Continue the text about the Venetian church of San Apostoli from the point where it stops.

[Opening Text passage section]

The Chiesa dei Santi Apostoli di Cristo (Church of the Holy Apostles of Christ), commonly called San Apostoli, is a 7th-century Roman Catholic church located in the Cannaregio sestiere of the Italian city of Venice. It is one of the oldest churches in the city and has undergone numerous changes since its foundation. The present building is the result of a major reconstruction project which was undertaken in 1575. The church is notable particularly for the Cornaro Chapel, an important example of Early Renaissance architecture, added by Mauro Codussi during the 1490s. The chapel is the burial place of several members of the powerful Cornaro family (Corner). The church houses several works of art including pieces by Giambattista Tiepolo and Paolo Veronese.

==History==
In the 7th century Venice was not yet a city, but a collection of small communities scattered throughout the lagoon. St Magnus (San Magno), the Bishop of Oderzo, came to the lagoon and founded eight churches. According to a legend recounted by the historian Flaminio Cornaro, St Magnus had a vision of the Twelve Apostles who commanded him to build a church on a site where he saw twelve cranes. This location, eventually to be in the sestiere of Cannaregio, became the site of the church of San Apostoli. The church stands on the Campo dei Santi Apostoli at the beginning of the Strada Nuova (New Road).

[Closing Text passage section]
[Opening Information provided section]

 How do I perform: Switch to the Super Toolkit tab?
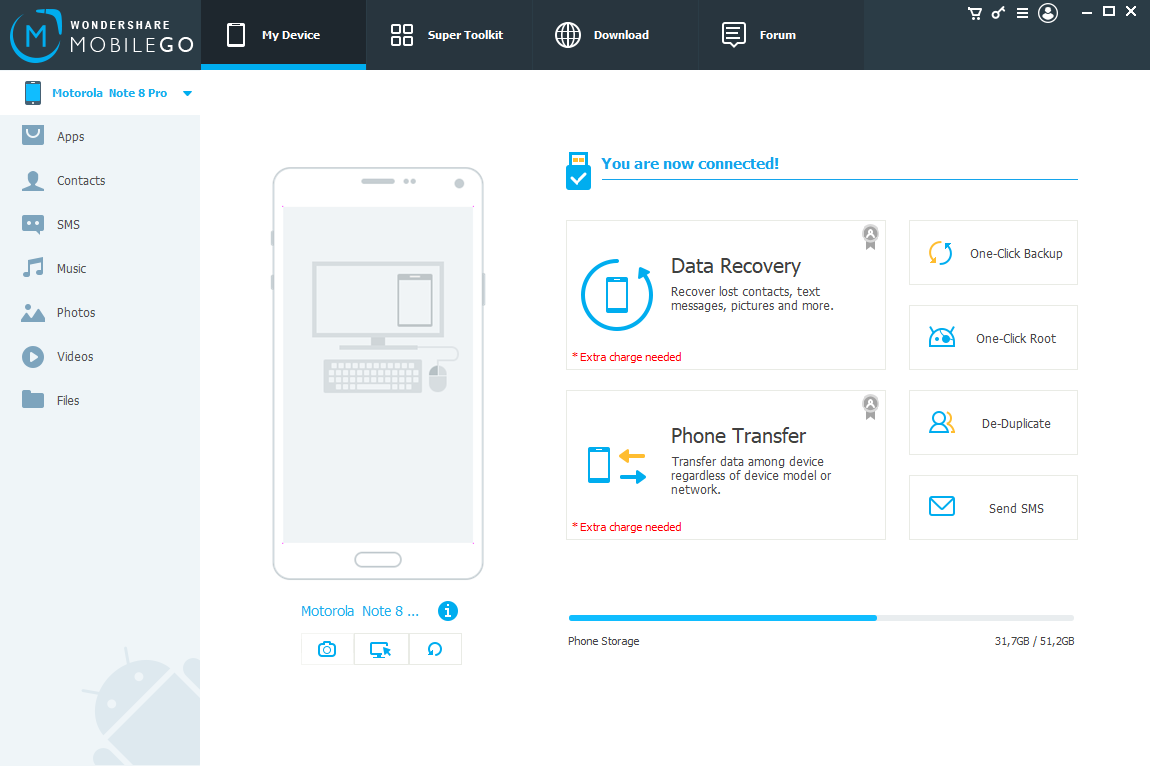[447, 35]
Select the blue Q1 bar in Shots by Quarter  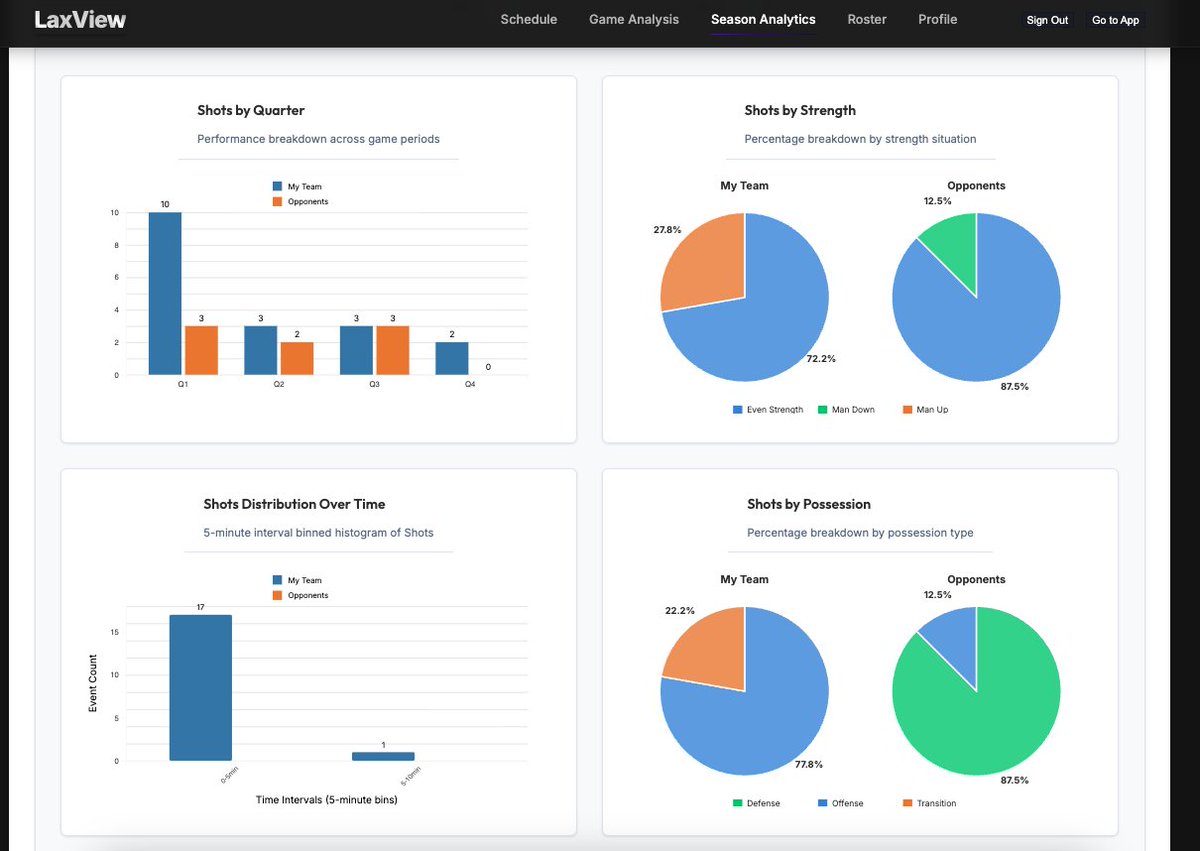[x=163, y=293]
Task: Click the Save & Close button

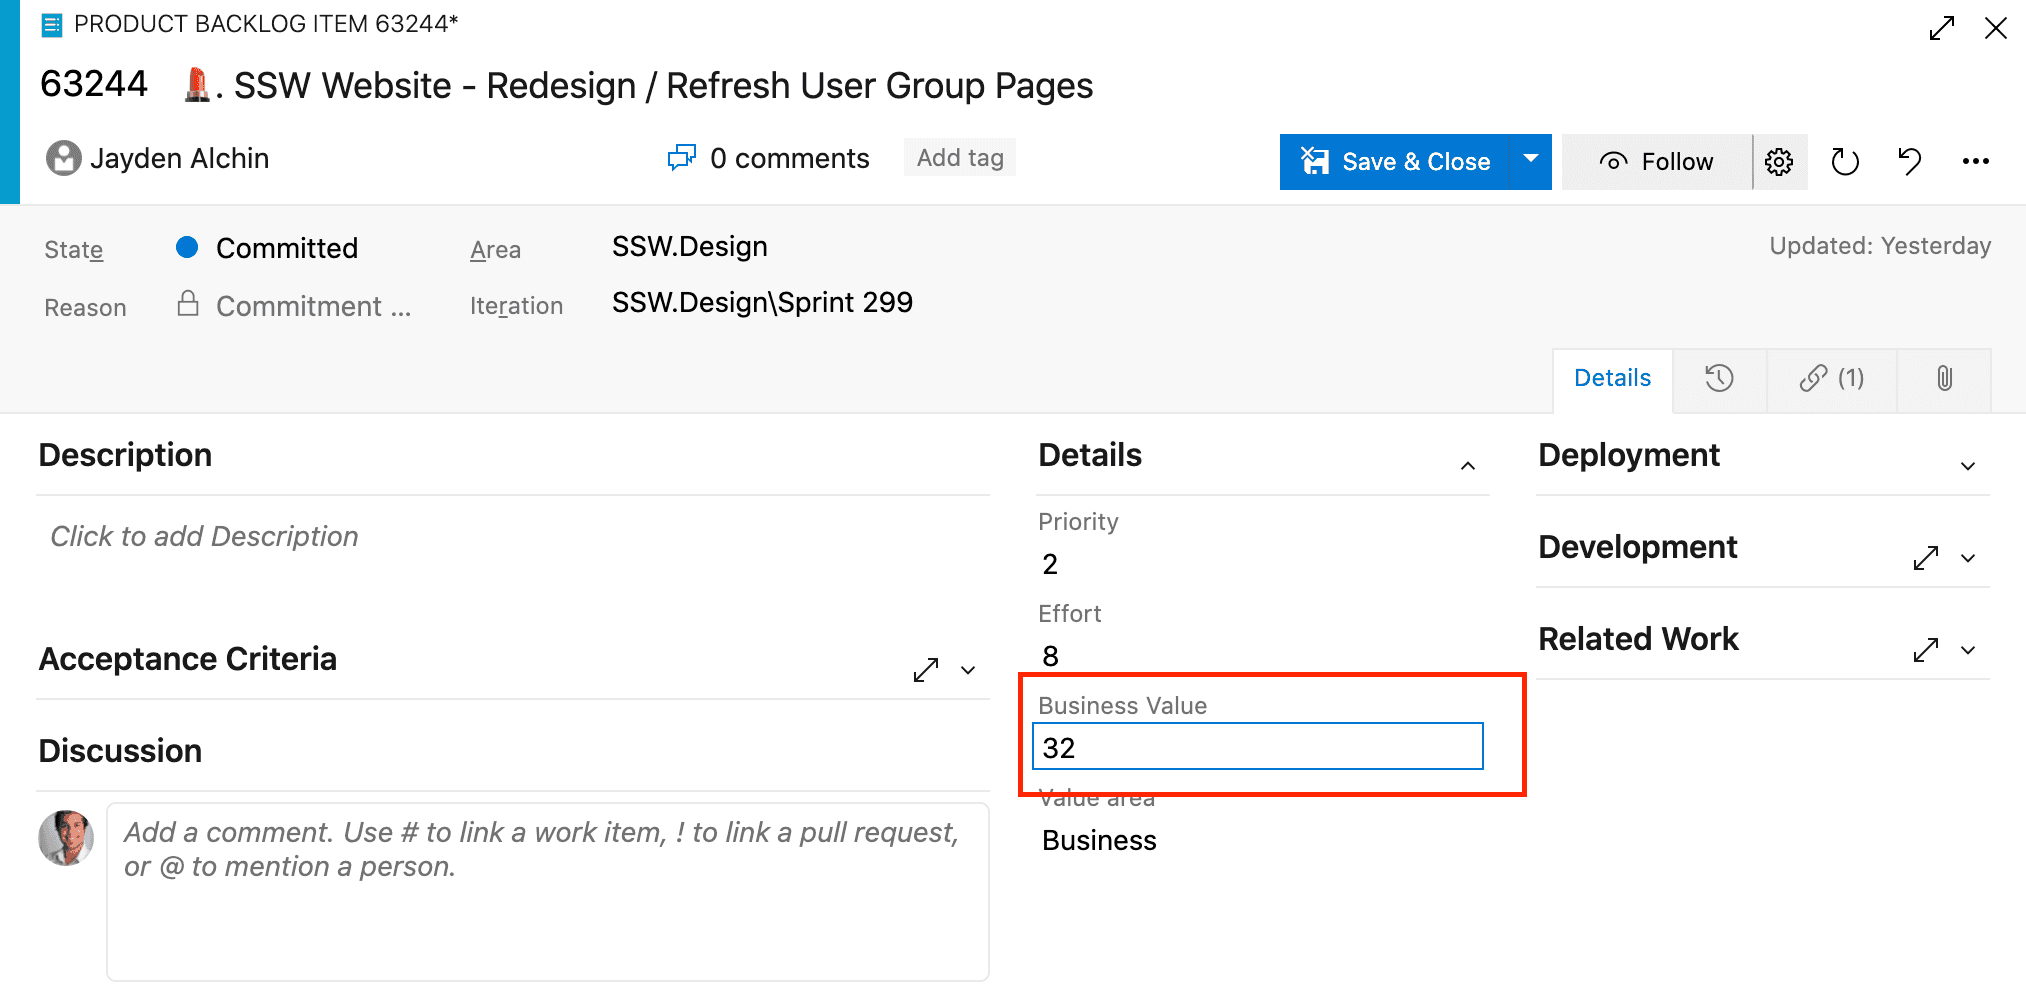Action: point(1396,162)
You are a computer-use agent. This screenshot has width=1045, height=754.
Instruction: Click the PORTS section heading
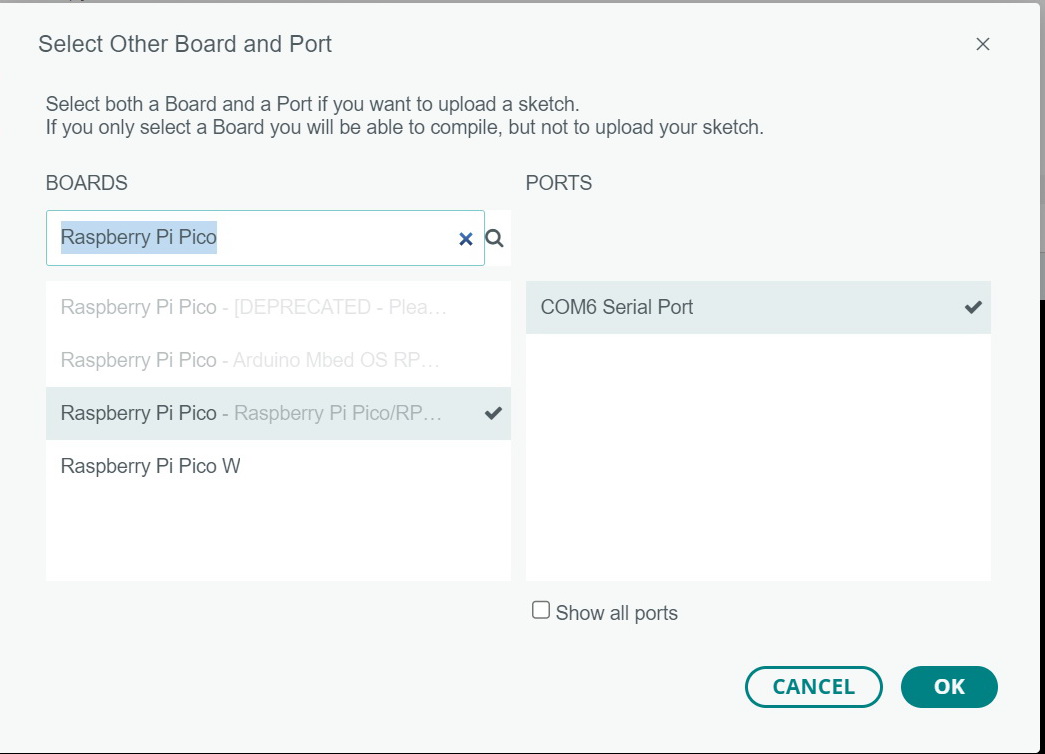(558, 183)
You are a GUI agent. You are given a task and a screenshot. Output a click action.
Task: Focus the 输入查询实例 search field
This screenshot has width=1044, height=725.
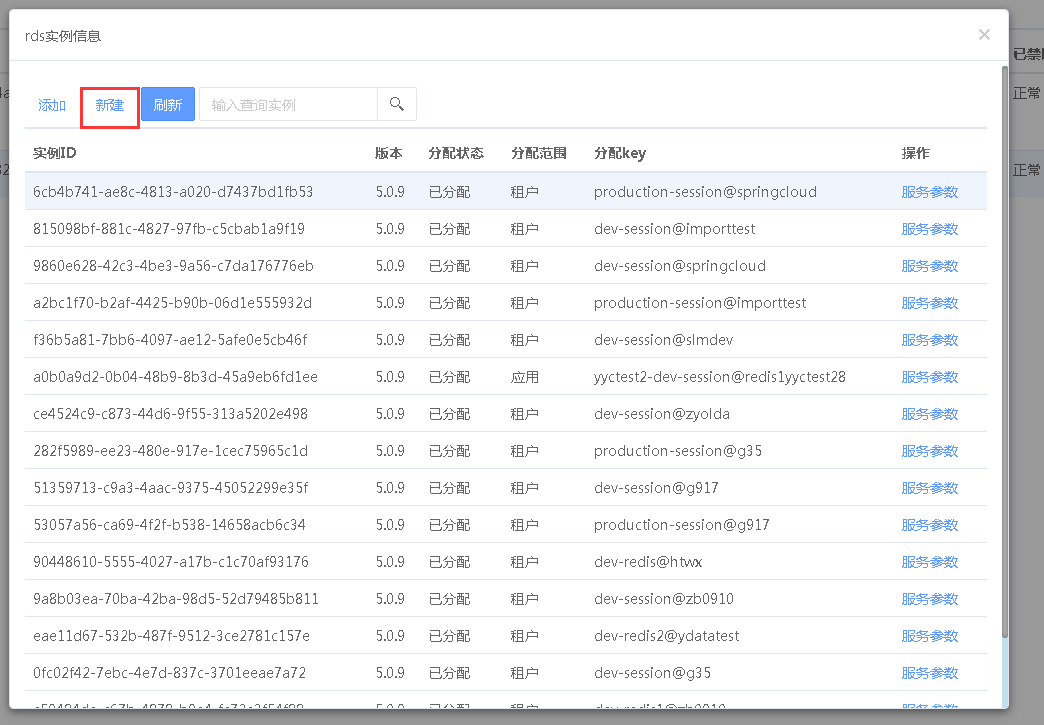click(288, 105)
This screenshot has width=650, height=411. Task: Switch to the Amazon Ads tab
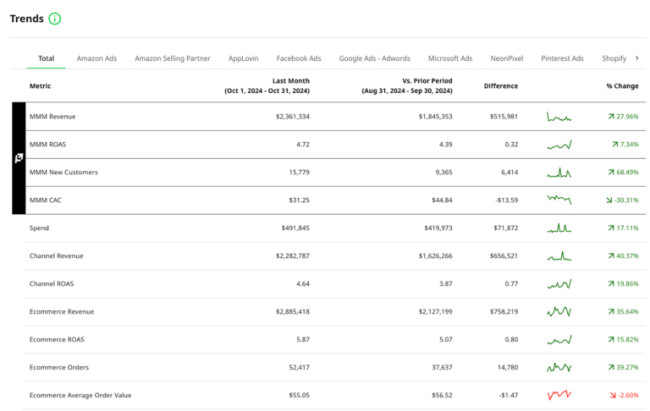pos(97,59)
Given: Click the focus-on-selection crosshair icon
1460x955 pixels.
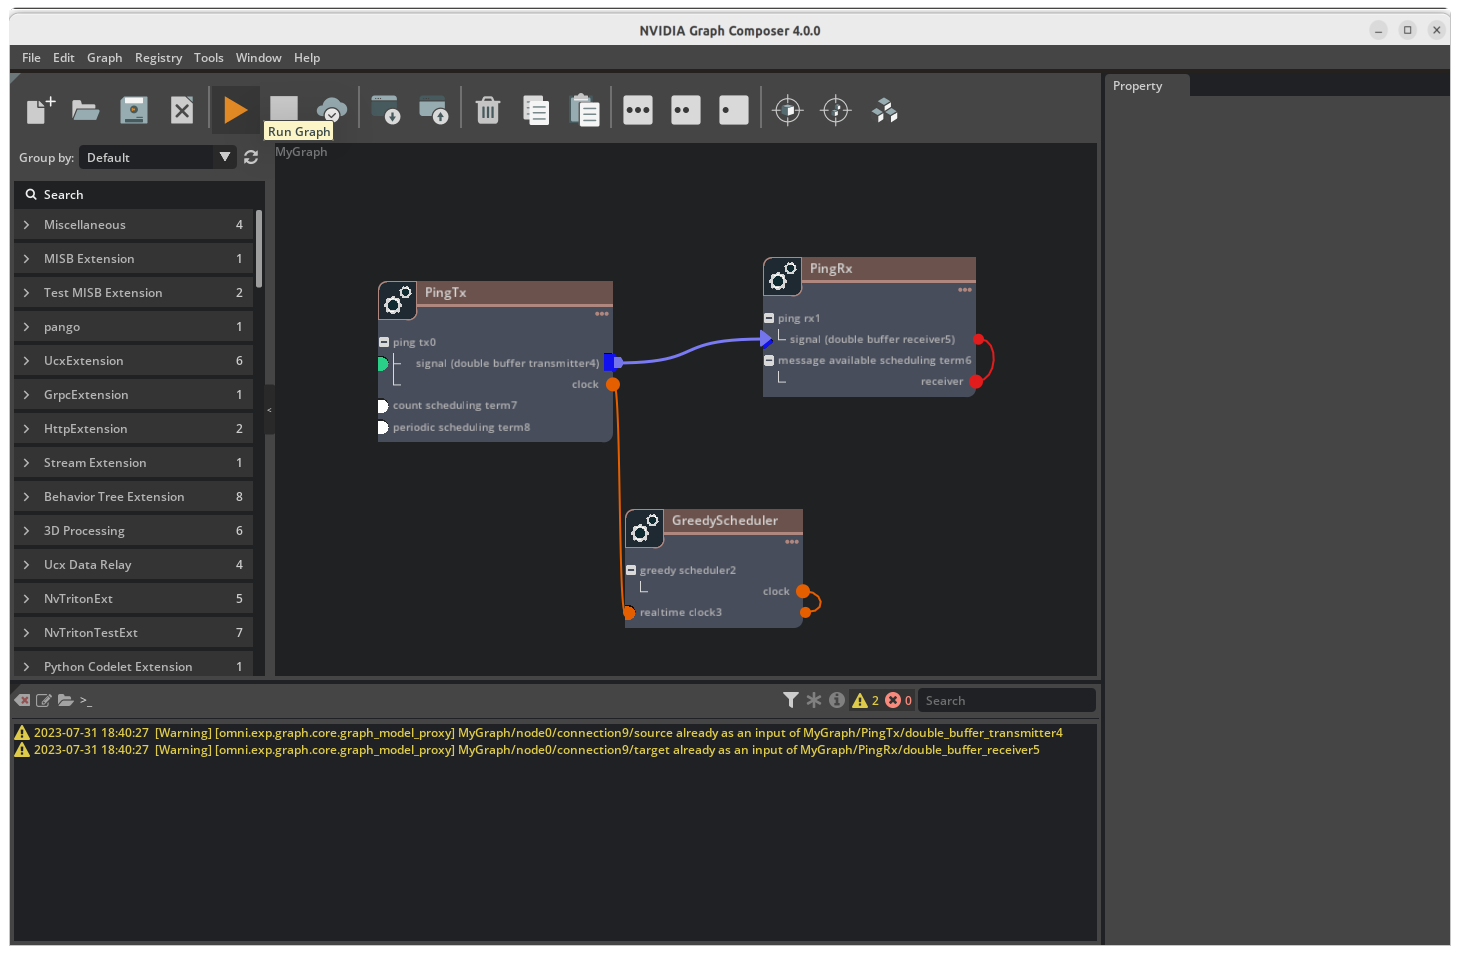Looking at the screenshot, I should pyautogui.click(x=788, y=110).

[Closing Information provided section]

Answer space =>
During the 1490s the Cappella Cornaro, built as a burial place for the wealthy Venetian Cornaro family, was added to the church. It is considered one of the most important Early Renaissance chapels in Venice. It is unknown exactly who designed the chapel, although it is most often attributed to the architect Mauro Codussi. At the same time a porch was added to the front of the church and a sacristy was built. These alterations were also overseen by Codussi.

In the middle of the 16th century the church briefly housed the Catecumeni, a Venetian fraternity for those wishing to convert to Christianity, before they established a permanent home at San Gregorio in 1571. Shortly after this, in 1575, the church was completely rebuilt. Only parts of the earlier structure were retained, including some frescos and the Cornaro Chapel.

During the early 18th century, Andrea Tirali added detailing, including the onion dome, to the campanile which itself had been a late 17th-century addition.

==Interior==
The church retains its 16th century layout: a single nave supported by two rows of columns. One chapel has the funeral monument of Count Giuseppe Mangilli, designed by Luigi Trezza with bust by Angelo Pizzi. The main altarpiece is a Custodian Angel by Bernardo Strozzi.

===Cornaro Chapel===
The chapel is the burial place of several members of the Cornaro family, including Giorgio Cornaro and his sister Catherine Cornaro the Queen of Cyprus (since removed to the church of San Salvadore elsewhere in Venice), The charitable organisation Save Venice funded the restoration of the chapel, including the relief carvings. The main altar of this chapel was the Last Communion of St Lucy (1747–48) by Tiepolo.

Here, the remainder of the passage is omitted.